The whole pint-sized quartet is sweet, and infectiously enthusiastic, and there’s something oddly refreshing about seeing the world of Star Wars at the same eye level as we all (most likely) experienced it for the first time. Wim is enthralled by tales of Jedi heroics, and there’s an unfolding mystery about their home planet At Attin, a hint of isolationism, that nicely explains why these stories would feel especially fantastical and exotic to these kids, as they play imaginary lightsabers out in their cul-de-sac.

And it all really kicks up a notch once Jude Law walks into view. He’s had a hell of a run in recent years—Vox Lux (2018), The Nest (2020), and Firebrand (2024)—when it comes to playing unseemly and borderline repulsive men. And he’s taken that sense of ambiguity, mixed it in with that A-lister charm, and given us an antihero in Jod Na Nawood who carries a genuine air of mystery about him.
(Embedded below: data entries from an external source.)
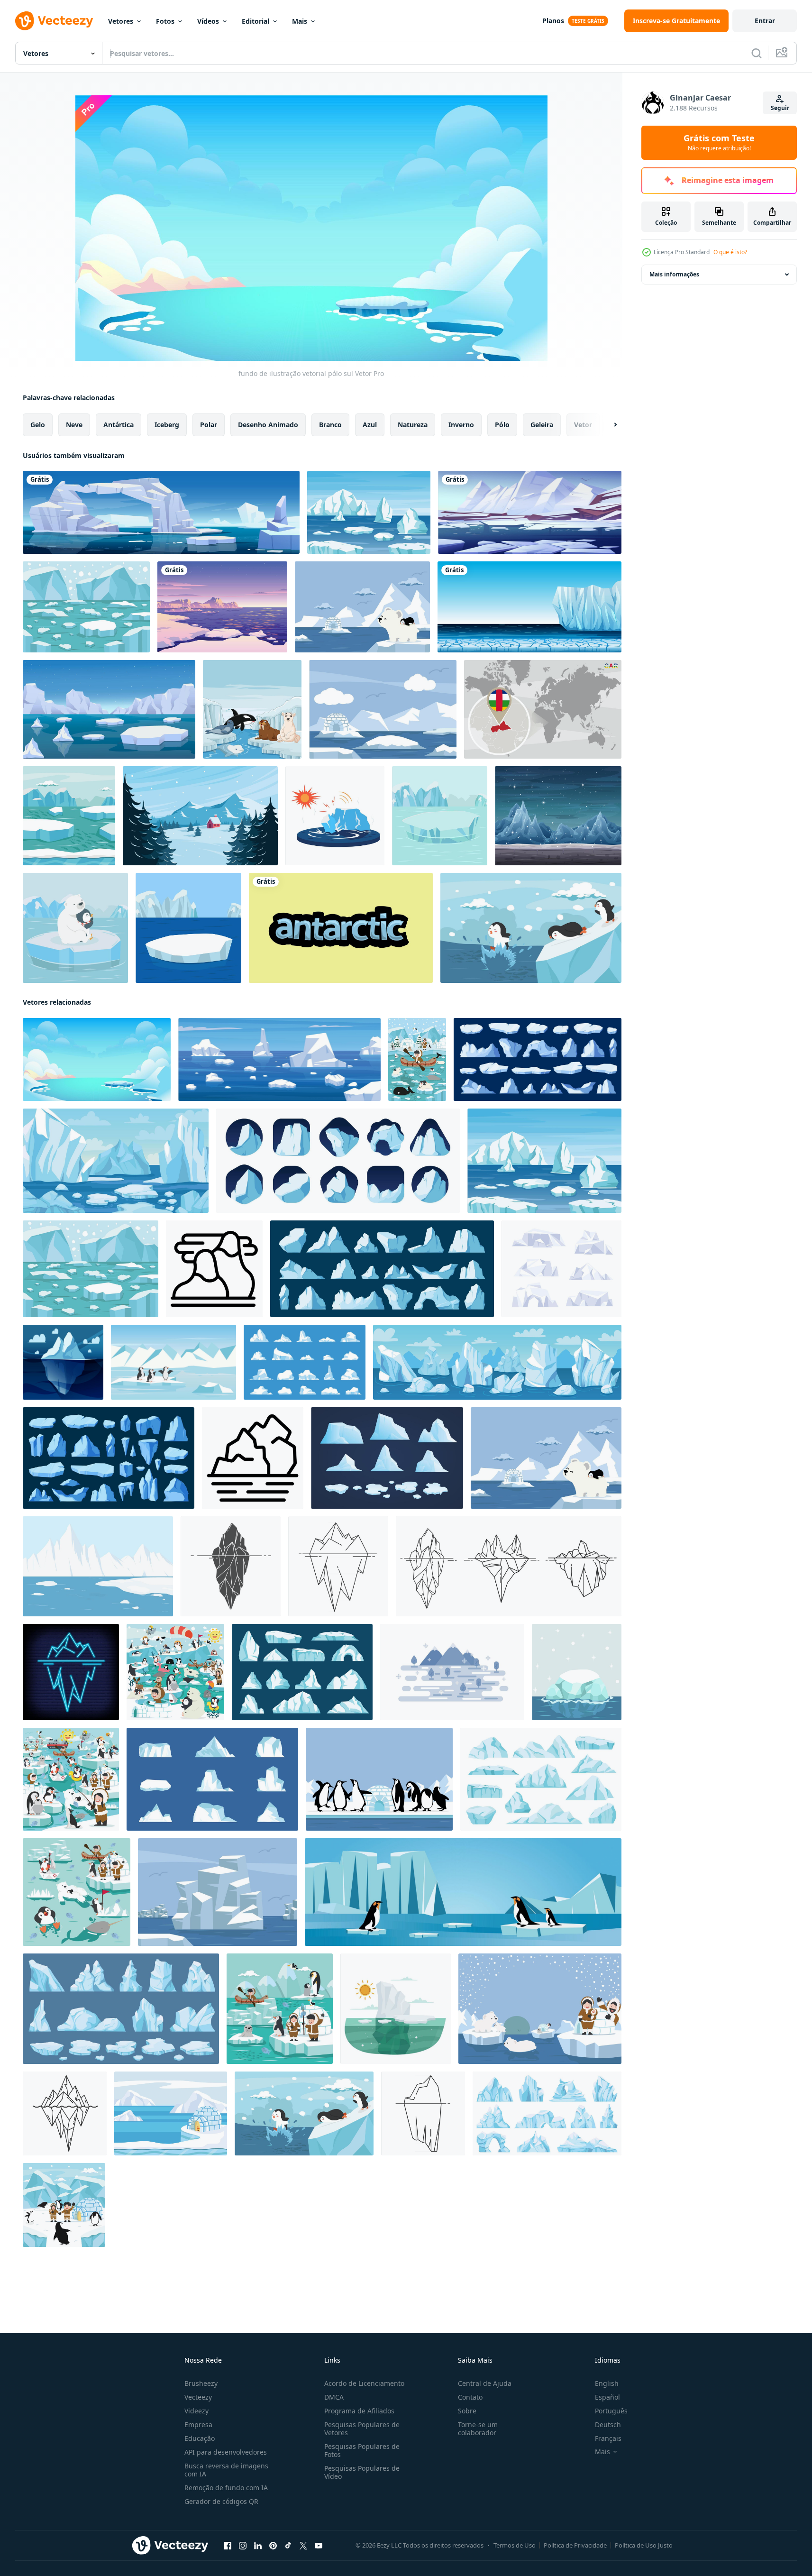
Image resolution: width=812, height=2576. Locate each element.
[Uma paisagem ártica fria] (529, 606)
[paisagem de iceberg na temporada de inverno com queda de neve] (558, 815)
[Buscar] (756, 53)
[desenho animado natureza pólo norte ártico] (280, 2008)
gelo (37, 424)
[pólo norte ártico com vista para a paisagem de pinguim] (379, 1779)
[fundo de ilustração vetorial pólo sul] (97, 1059)
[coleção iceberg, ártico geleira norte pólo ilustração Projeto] (387, 1458)
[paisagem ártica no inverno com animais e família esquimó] (539, 2008)
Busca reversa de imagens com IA (226, 2469)
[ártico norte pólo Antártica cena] (170, 2113)
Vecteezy (198, 2397)
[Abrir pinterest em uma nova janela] (273, 2545)
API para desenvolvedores (225, 2452)
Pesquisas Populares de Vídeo (362, 2472)
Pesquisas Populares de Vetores (362, 2428)
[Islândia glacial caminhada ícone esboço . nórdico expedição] (252, 1458)
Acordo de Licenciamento (364, 2383)
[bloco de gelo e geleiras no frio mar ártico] (439, 815)
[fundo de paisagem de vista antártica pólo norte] (417, 1059)
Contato (470, 2397)
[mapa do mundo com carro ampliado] (542, 709)
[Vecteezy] (54, 20)
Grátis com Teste (719, 143)
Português (611, 2410)
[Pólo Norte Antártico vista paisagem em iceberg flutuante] (86, 606)
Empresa (198, 2424)
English (607, 2383)
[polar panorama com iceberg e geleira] (98, 1566)
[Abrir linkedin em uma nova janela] (258, 2545)
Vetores (120, 21)
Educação (199, 2438)
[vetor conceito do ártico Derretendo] (395, 2008)
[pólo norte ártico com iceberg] (217, 1892)
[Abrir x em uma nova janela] (303, 2545)
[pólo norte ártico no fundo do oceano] (382, 709)
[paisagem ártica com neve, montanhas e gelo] (529, 512)
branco (330, 424)
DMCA (334, 2397)
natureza (413, 424)
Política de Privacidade (575, 2545)
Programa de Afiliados (359, 2410)
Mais (299, 21)
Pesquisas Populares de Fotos (362, 2450)
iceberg (167, 424)
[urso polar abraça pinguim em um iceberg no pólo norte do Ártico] (75, 928)
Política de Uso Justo (644, 2545)
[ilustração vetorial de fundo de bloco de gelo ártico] (576, 1672)
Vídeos (208, 21)
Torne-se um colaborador (478, 2428)
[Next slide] (607, 424)
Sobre (467, 2410)
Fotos (165, 21)
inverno (461, 424)
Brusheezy (201, 2383)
He’s a pirate, it seems, yet also a Force user. A former Jedi? Something darker?

It’s in episode three—the second directed by The Green Knight’s David Lowery, who conjures simple but effective images—that Skeleton Crew really starts to get promising. A weird owl appears. It’s Goonies-esque, but not Goonies regurgitated. The current catchphrase of Star Wars fans has, of late, become “not everything can be Andor”. That’s true here. But, also, not everything should be Andor. And there is an open and welcome space for stories like Skeleton Crew—the ones that might seem small in scale, but big in heart.